Fort Hays brings aluminum pour to Perry-Lecompton students
by Clarke Davis
Middle and high school art students at Perry-Lecompton were able to see their recent creations come to fruition with an “aluminum pour” made possible by the Fort Hays State University art department Friday.
Art instructor Diane Drummond and her assistant, Erin Dugan, a graduate student at Fort Hays who is student teaching at Perry-Lecompton, provided the students with sand molds, also called scratch blocks.
They had to carve out, chisel, hammer, and drill their molds creating a substractive sculpture in preparation for the pour.
Toby Flores, sculptor and assistant professor of art and design at Fort Hays, provided the propane-powered portable crucible that melted aluminum beyond 1200 degrees F. “It’s probably closer to 2000 degrees,” he said.
Once melted, the aluminum was poured over the students’ molds to create the final product.
Flores said the offer to assist various art departments began as a recruiting tool, a way to promote the university.

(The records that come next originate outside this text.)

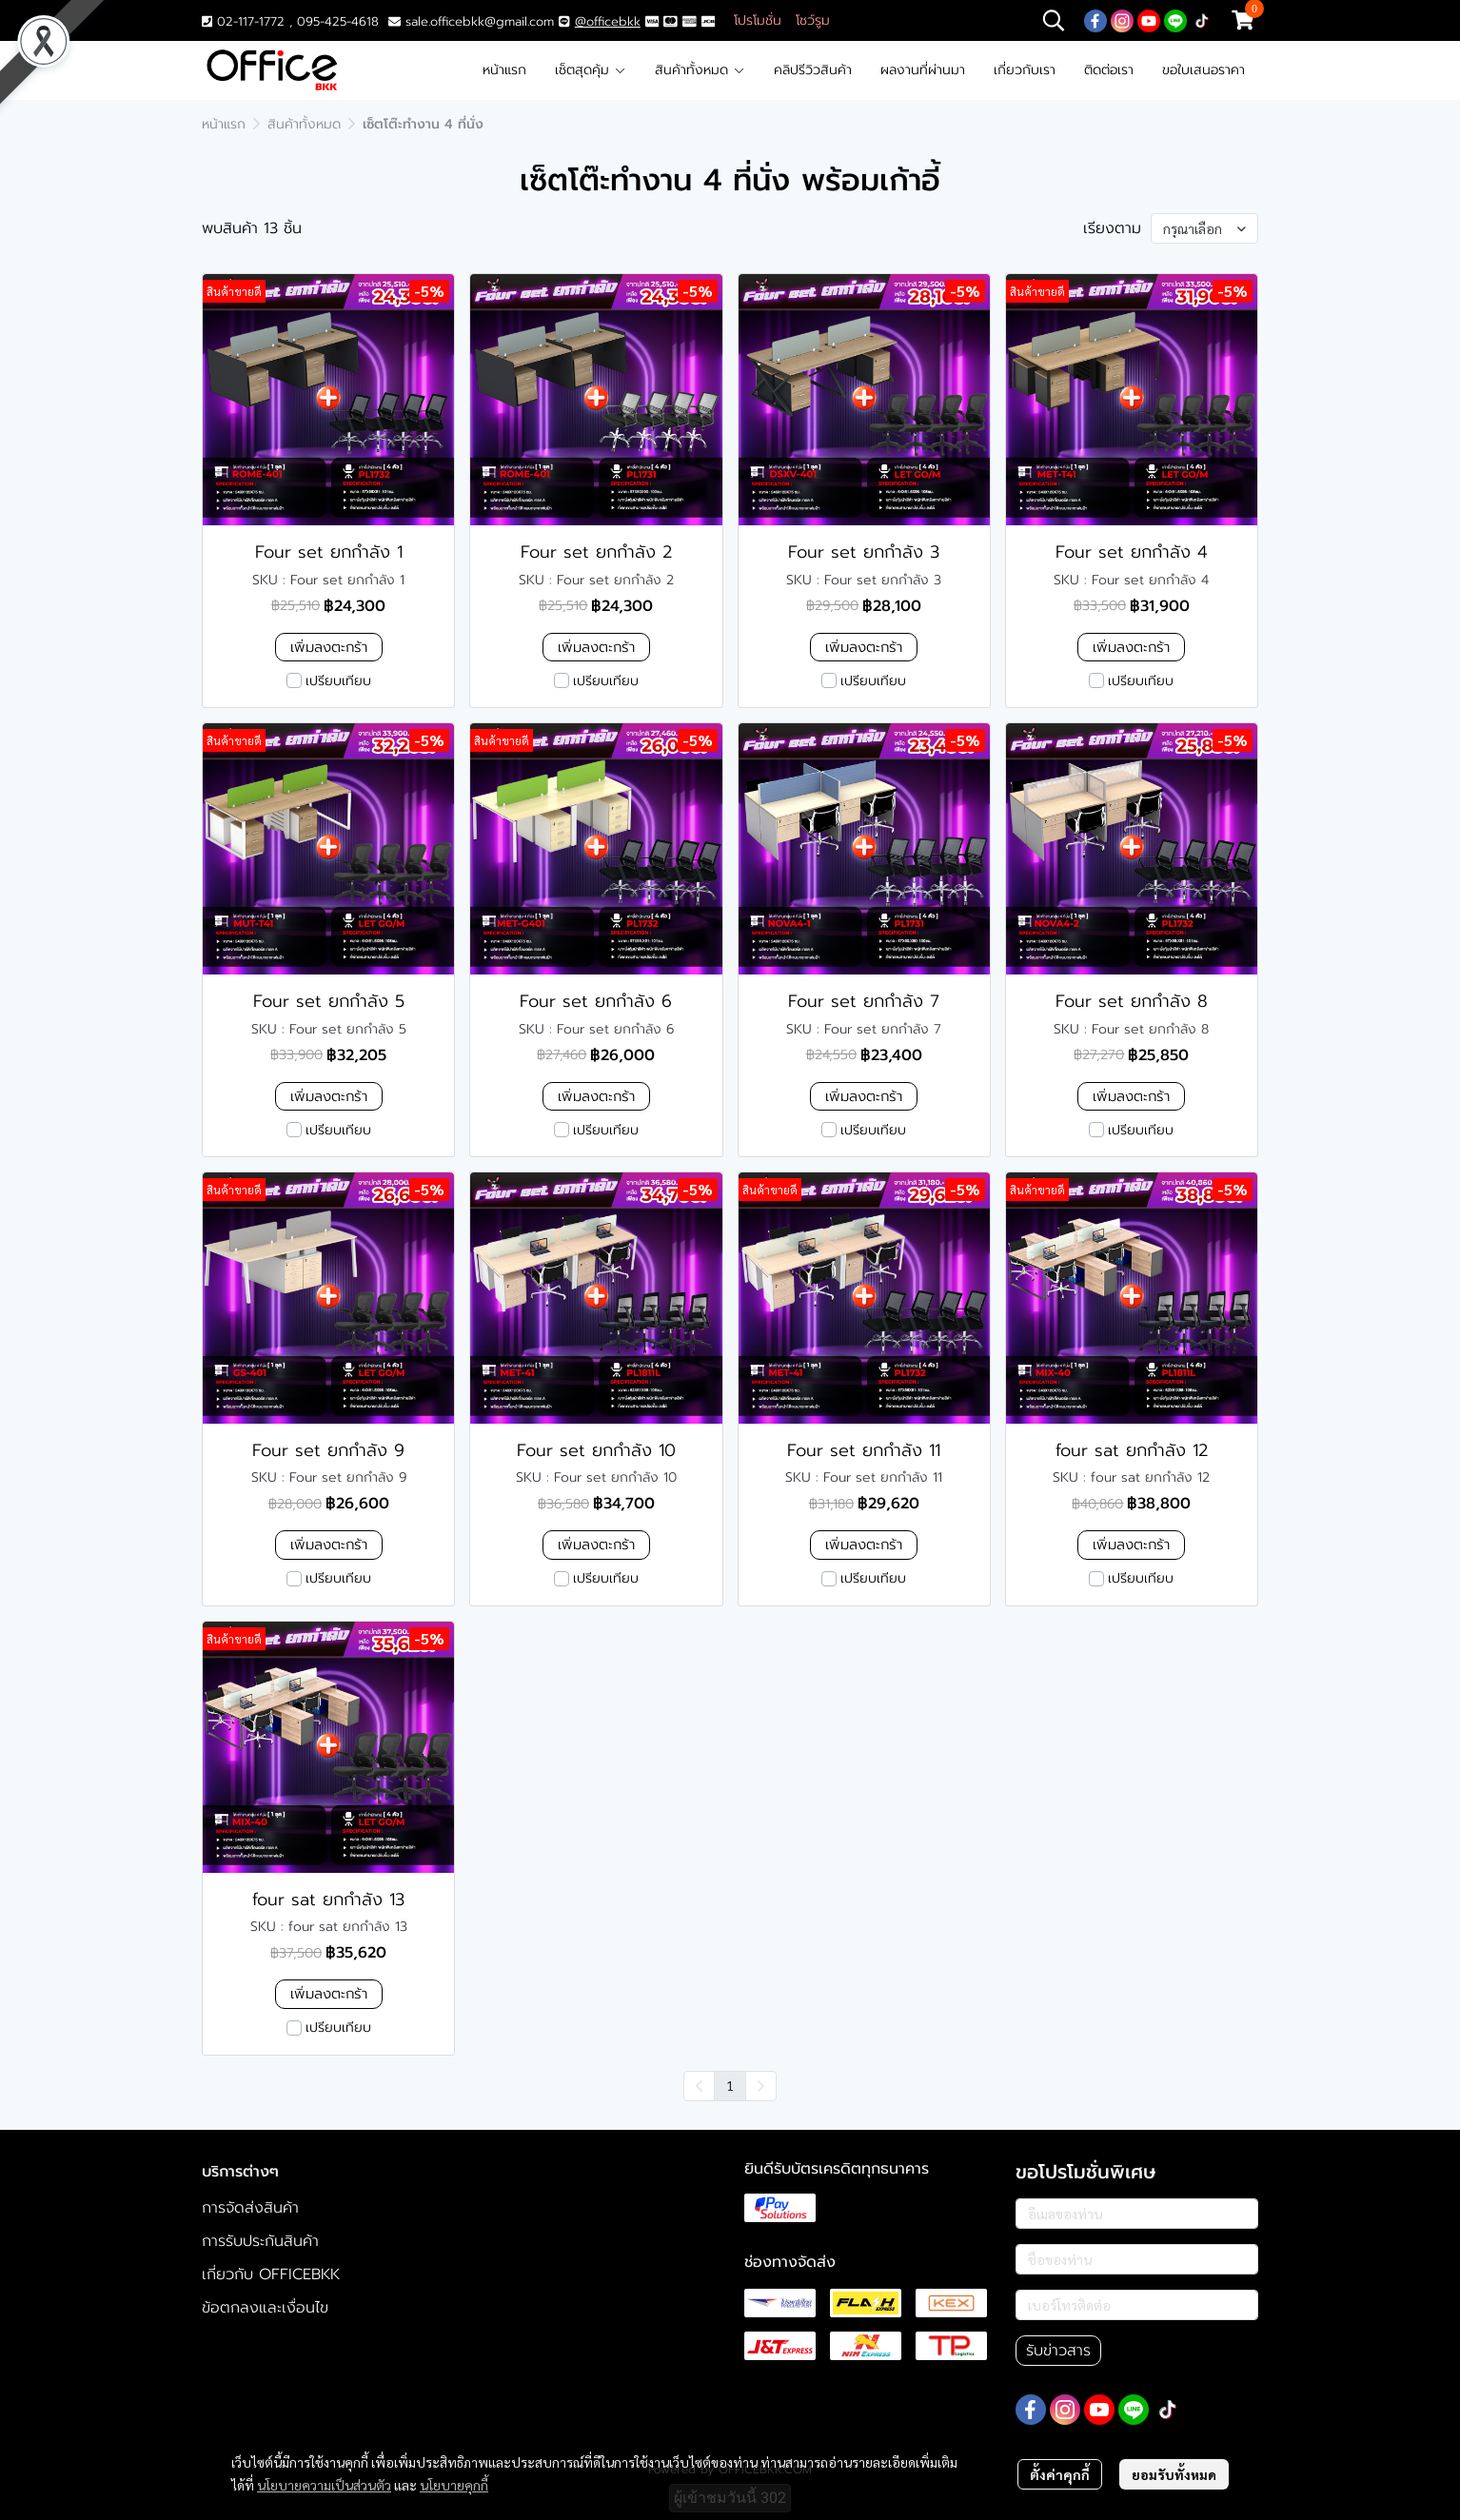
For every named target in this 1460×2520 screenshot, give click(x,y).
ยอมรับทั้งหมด (1174, 2474)
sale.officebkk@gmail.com (479, 21)
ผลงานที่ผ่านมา (922, 70)
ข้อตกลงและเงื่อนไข (265, 2307)
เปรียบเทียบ (338, 681)
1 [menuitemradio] (730, 2085)
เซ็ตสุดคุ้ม (590, 70)
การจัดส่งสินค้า (250, 2207)
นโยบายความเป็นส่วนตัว (324, 2484)
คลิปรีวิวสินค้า (813, 70)
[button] (1053, 20)
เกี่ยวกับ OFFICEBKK (271, 2274)
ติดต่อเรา (1109, 70)
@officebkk (608, 21)
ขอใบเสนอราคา (1203, 70)
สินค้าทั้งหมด (700, 70)
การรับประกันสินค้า (260, 2241)
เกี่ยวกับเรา (1025, 70)
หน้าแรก (504, 70)
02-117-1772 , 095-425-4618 (290, 21)
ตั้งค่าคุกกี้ (1060, 2474)
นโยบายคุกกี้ (454, 2484)
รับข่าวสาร (1058, 2350)
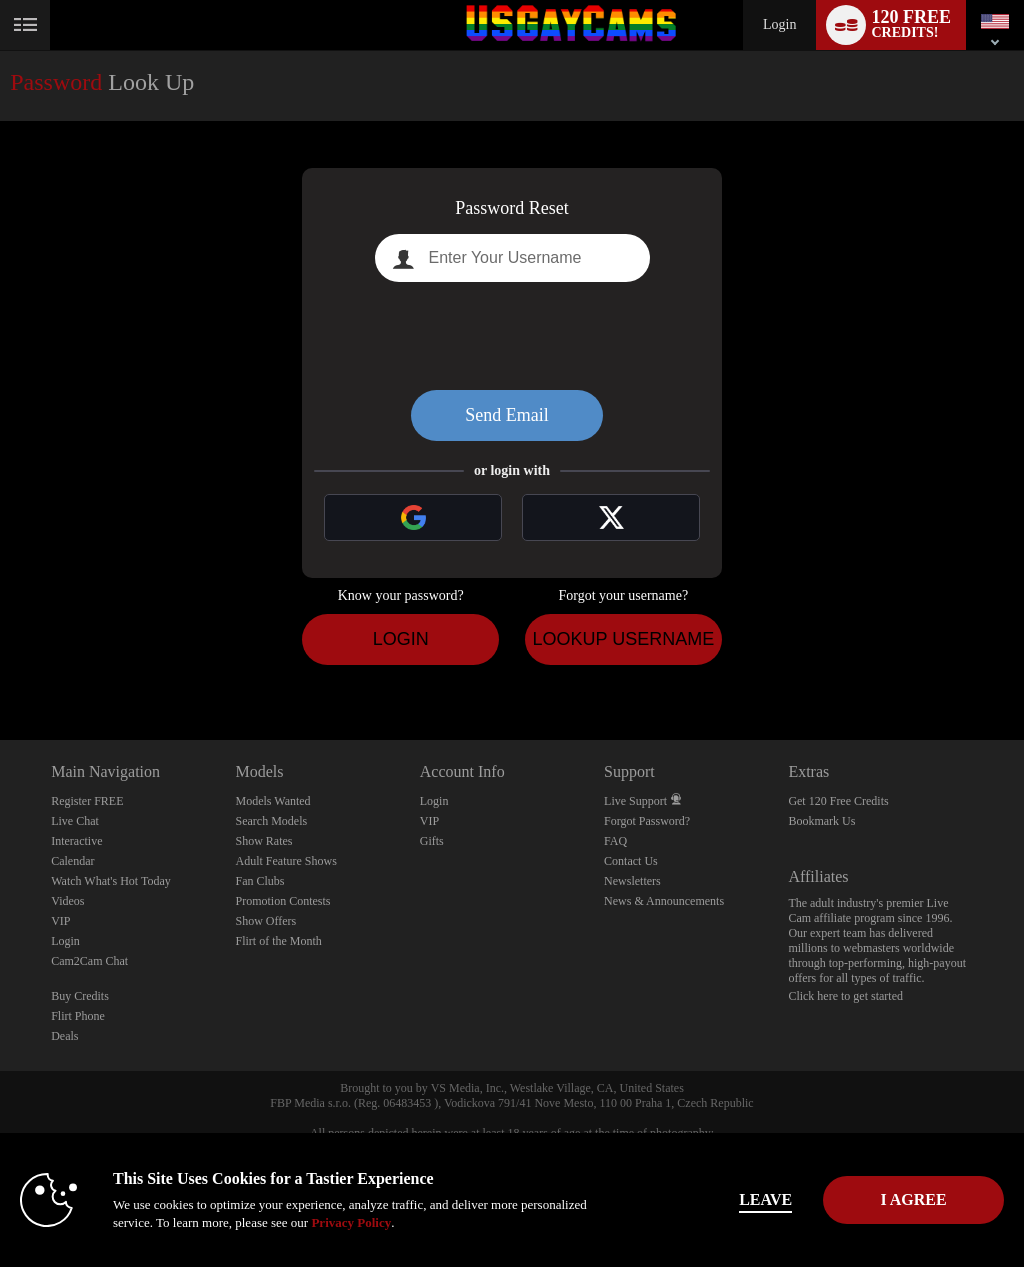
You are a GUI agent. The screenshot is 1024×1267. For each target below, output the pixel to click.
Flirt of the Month (278, 941)
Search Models (271, 821)
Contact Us (631, 861)
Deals (64, 1036)
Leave (710, 1199)
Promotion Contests (282, 901)
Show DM (0, 665)
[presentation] (512, 336)
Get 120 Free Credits (838, 801)
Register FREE (87, 801)
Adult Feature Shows (285, 861)
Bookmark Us (821, 821)
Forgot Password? (647, 821)
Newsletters (632, 881)
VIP (60, 921)
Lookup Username (623, 639)
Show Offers (265, 921)
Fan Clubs (259, 881)
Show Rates (263, 841)
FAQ (615, 841)
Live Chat (75, 821)
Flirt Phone (78, 1016)
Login (779, 24)
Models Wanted (272, 801)
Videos (67, 901)
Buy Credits (80, 996)
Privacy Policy (420, 1222)
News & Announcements (664, 901)
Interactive (76, 841)
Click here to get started (845, 996)
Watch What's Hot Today (111, 881)
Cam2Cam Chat (89, 961)
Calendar (72, 861)
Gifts (432, 841)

However, he said, it’s more than that now.
“With most schools losing funding leaving art classes strapped, it’s more important than ever that we help out,” he said. “Many students would never get to experience this if we didn’t provide it.”
Dugan is the daughter of retired PLHS teacher Sherry Dugan and attended school in the Seaman District.
The furnace was designed by Flores and built by him and his students.